# Supplied records
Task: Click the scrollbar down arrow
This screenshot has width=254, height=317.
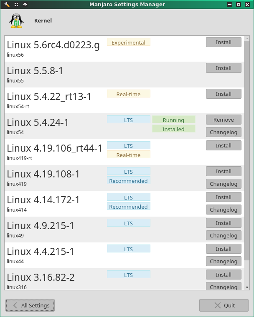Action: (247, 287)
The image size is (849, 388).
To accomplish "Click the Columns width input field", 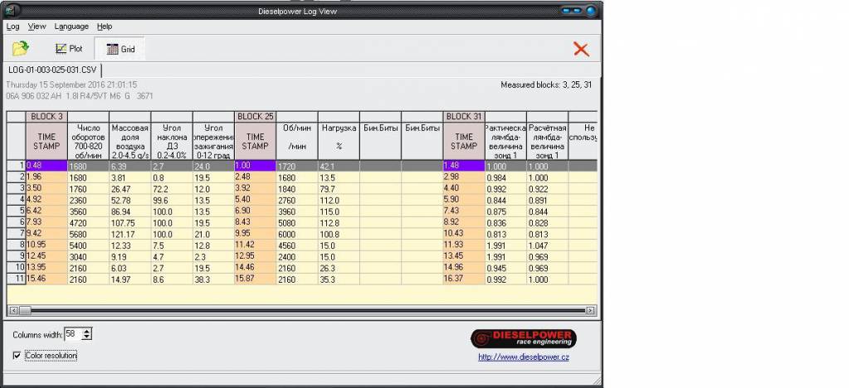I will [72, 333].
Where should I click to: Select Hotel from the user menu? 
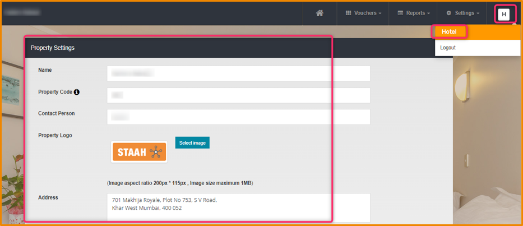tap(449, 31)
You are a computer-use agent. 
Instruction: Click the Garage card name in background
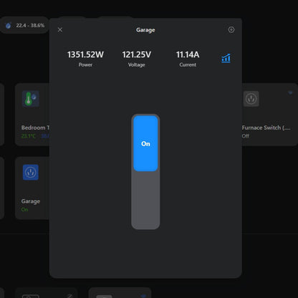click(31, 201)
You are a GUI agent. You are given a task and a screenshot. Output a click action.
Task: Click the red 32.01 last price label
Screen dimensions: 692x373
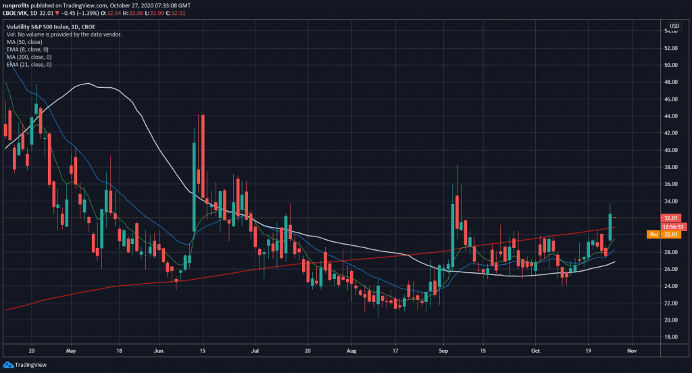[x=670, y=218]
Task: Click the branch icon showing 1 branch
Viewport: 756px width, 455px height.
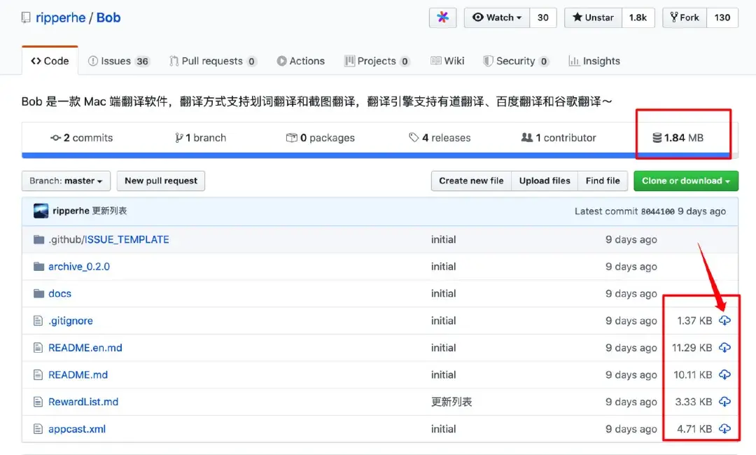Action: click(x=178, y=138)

# Aim
Pick out every line in the items above that contains the string "screenshot", and copy each of those lines in full.

# Result
This screenshot has width=254, height=317.
You are a GUI agent. You are given a task and a screenshot. Output a click action.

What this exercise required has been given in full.